Aging studies students are usually intent on practice in a health care or social service field, according to Richard MacNeil, professor of leisure studies and academic coordinator for the Aging Studies Program. “Most are interested in working with older adults,” he says. “We supplement the disciplines they are majoring in.”
Students enter the program to build professional skills or help address the needs of a graying population. “The third factor that motivates interest in this program is the fact that we’re all aging,” MacNeil says. “It’s the phenomenon we all share—hopefully, at least.”
Lux enrolled after taking the program’s introductory course, Basic Aspects of Aging. “One thing I like is that I can apply the knowledge to my own life,” she said. “I’ll be able to see in myself, and in the people around me, the things I’ve learned about.”

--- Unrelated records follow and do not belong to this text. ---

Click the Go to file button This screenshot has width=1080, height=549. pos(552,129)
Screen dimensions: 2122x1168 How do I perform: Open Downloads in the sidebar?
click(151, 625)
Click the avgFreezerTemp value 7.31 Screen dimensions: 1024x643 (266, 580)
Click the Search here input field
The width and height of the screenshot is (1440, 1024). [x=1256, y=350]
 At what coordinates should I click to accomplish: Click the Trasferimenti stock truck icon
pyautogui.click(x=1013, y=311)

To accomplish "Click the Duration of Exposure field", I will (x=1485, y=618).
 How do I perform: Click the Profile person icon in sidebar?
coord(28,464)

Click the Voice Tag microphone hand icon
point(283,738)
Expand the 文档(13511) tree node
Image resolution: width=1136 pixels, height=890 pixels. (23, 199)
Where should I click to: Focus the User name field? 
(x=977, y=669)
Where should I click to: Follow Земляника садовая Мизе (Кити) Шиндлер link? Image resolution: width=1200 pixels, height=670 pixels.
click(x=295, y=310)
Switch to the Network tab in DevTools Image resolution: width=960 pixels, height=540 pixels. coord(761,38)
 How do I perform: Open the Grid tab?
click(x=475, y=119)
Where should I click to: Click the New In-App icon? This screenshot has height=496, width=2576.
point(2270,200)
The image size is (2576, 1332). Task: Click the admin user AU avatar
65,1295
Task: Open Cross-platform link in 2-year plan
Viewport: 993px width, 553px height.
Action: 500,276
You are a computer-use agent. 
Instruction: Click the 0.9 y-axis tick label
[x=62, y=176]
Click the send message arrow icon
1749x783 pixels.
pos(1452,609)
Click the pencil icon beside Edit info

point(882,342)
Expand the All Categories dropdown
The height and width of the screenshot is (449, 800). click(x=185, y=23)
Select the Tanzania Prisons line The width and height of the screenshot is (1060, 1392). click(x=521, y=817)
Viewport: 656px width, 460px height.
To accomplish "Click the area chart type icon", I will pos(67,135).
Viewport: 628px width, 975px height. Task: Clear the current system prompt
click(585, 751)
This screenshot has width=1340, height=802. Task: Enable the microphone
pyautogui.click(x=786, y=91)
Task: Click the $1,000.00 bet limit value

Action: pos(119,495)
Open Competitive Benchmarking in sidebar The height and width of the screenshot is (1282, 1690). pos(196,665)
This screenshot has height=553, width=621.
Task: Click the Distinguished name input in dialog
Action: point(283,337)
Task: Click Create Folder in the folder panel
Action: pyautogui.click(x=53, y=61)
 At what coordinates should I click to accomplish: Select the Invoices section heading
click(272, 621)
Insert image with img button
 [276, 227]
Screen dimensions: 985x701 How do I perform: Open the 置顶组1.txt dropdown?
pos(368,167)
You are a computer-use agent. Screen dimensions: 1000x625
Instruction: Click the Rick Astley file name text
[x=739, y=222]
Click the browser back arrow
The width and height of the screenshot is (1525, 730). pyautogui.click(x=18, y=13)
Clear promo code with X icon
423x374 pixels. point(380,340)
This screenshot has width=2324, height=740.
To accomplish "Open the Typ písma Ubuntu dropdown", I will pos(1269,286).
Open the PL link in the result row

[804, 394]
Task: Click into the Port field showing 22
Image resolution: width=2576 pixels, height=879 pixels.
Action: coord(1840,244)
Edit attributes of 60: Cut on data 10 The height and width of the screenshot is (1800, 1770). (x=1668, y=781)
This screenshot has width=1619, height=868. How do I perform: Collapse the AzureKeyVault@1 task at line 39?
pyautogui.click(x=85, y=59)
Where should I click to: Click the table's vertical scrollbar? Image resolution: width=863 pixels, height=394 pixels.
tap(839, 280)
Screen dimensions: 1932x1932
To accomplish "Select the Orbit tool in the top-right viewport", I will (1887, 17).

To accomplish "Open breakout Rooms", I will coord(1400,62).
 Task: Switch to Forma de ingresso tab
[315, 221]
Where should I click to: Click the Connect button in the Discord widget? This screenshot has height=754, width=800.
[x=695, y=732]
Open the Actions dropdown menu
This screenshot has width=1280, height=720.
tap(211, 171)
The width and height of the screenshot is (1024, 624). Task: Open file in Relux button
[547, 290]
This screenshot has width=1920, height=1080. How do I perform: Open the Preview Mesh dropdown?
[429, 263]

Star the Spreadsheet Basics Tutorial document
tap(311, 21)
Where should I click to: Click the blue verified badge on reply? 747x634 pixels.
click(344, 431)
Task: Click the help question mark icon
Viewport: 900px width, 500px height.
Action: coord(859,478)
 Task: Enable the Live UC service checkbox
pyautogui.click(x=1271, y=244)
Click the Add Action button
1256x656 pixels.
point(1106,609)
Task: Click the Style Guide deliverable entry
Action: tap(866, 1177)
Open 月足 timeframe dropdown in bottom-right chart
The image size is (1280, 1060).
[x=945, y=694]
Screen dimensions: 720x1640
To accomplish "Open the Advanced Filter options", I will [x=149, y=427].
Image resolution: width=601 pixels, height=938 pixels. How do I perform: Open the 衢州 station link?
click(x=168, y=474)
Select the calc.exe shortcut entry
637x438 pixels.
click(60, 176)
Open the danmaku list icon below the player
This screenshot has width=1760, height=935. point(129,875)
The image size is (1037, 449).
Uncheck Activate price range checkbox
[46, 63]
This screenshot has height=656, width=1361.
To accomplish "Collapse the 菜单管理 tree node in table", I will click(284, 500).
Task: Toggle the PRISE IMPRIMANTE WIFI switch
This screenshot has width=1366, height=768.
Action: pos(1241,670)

This semester, Lux is completing the program’s fieldwork requirement at RidgeView Assisted Living Community and MeadowView Memory Care Village in Cedar Rapids, Iowa. She plans to pursue a career that would let her work with older adults who have specific disabilities or dementia.
Students can opt for a minor in aging studies, and some do, MacNeil says, simply because they discover the program too late to complete the certificate. It’s a problem common to certificate programs, which tend to be small and are promoted largely by word of mouth.
“Parents can help by encouraging students to register for these programs,” said Ehrstine. “We can provide better advising and help students complete their requirements on time.”
Some certificate fields may sound esoteric or extremely specialized, but faculty say they provide capsule versions of the classic liberal arts education. “It’s in interdisciplinary programs like these that students gain for themselves a greater understanding of the world, a broader perspective, and the realization that there’s nothing new under the sun,” Ehrstine says.